= Beginning of Section =
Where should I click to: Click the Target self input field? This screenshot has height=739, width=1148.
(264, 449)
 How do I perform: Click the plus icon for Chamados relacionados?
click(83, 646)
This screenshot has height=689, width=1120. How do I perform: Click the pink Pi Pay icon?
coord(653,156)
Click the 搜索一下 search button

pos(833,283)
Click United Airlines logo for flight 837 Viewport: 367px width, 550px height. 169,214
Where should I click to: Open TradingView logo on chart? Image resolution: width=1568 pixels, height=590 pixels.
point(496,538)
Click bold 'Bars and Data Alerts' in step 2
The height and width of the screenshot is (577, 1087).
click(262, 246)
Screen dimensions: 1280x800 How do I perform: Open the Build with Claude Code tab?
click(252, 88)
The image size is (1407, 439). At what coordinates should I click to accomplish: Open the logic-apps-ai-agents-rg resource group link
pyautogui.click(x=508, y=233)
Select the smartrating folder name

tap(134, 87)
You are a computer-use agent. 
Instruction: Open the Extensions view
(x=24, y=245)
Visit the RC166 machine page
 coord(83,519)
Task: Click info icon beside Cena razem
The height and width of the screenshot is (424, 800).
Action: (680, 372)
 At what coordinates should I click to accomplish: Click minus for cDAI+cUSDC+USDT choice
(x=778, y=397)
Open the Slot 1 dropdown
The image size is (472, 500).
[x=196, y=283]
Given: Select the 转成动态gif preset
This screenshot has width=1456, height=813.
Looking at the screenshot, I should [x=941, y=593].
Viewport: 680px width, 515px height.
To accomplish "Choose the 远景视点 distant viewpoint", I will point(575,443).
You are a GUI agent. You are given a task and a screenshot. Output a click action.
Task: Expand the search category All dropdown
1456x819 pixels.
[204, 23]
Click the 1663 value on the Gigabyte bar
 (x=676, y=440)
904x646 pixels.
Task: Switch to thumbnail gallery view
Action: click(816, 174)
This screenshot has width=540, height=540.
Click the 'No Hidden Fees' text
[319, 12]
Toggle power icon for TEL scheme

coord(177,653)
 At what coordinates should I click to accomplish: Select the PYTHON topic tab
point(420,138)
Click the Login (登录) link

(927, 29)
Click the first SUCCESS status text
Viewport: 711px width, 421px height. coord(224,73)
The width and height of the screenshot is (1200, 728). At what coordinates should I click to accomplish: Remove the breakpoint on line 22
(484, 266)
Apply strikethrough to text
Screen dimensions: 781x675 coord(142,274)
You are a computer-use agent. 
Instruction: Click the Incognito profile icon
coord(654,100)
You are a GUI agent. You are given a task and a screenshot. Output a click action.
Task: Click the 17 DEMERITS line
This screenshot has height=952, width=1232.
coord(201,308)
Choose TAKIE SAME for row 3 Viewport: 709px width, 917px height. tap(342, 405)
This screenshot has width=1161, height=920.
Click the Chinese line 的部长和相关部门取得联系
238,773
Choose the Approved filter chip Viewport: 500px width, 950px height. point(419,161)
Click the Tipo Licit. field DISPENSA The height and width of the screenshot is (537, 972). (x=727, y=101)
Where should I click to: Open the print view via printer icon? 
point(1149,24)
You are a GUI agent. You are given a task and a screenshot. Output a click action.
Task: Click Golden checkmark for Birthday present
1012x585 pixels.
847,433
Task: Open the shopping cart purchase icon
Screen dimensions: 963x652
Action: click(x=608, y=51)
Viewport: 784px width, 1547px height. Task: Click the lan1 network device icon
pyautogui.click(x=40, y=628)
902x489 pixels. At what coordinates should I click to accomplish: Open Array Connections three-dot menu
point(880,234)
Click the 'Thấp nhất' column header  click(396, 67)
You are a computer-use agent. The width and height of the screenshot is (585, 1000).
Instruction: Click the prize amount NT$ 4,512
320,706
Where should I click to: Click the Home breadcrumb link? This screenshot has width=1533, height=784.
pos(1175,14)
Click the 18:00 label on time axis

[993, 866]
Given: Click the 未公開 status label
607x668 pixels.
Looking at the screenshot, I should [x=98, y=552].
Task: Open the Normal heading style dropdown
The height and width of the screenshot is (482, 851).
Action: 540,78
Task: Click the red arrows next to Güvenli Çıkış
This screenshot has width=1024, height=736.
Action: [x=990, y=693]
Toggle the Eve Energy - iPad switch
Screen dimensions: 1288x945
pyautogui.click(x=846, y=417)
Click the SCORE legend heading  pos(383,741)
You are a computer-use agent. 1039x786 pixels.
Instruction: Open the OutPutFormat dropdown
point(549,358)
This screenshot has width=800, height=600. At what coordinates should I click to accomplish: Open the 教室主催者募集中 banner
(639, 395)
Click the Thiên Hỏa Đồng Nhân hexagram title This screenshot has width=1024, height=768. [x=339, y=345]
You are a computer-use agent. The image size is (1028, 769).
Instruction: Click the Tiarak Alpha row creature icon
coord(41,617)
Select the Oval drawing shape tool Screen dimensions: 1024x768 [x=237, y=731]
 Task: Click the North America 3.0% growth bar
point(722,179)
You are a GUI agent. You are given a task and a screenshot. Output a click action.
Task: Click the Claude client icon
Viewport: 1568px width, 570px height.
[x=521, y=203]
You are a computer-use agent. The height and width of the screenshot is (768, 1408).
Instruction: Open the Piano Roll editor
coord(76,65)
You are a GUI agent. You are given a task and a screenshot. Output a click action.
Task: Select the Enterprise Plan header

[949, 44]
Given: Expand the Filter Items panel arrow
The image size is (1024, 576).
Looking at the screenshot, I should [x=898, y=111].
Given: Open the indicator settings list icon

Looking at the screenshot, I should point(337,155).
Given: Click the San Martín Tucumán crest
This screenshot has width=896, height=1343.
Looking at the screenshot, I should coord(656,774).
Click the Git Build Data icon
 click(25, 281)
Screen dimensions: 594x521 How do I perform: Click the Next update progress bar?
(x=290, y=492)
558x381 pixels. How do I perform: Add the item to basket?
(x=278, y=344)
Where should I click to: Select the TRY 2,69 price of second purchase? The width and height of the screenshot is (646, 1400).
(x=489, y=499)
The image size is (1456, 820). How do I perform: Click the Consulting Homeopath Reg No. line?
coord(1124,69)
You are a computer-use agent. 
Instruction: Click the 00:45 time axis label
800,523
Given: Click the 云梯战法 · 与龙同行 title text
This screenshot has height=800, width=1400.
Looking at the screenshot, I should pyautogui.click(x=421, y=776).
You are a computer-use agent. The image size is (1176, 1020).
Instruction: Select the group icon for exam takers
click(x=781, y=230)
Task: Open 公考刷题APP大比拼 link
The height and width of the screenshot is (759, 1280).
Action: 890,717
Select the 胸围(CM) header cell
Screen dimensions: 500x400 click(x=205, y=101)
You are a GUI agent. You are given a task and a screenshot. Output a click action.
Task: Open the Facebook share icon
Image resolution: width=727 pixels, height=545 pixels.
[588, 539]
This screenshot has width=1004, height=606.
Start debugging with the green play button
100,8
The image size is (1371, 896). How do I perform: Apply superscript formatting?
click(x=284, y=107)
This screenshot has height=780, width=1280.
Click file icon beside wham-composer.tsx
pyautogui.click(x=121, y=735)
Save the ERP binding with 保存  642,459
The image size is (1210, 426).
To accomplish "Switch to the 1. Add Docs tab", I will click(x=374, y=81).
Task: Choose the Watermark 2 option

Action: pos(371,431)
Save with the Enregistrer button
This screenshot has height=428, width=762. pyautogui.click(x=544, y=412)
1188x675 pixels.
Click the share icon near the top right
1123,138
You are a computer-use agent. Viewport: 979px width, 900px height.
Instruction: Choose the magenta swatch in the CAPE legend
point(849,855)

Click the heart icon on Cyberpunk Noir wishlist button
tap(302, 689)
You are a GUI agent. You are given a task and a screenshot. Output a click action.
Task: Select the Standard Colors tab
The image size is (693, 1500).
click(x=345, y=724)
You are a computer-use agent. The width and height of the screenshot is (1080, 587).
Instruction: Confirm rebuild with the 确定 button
= End of Section =
Activity:
When the word "will" appears in a line of the listing, copy that line.

Solved exercise:
To accomplish "Choose the 远景视点 distant viewpoint", I will point(575,443).
To accomplish "Switch to the 1. Add Docs tab", I will click(x=374, y=81).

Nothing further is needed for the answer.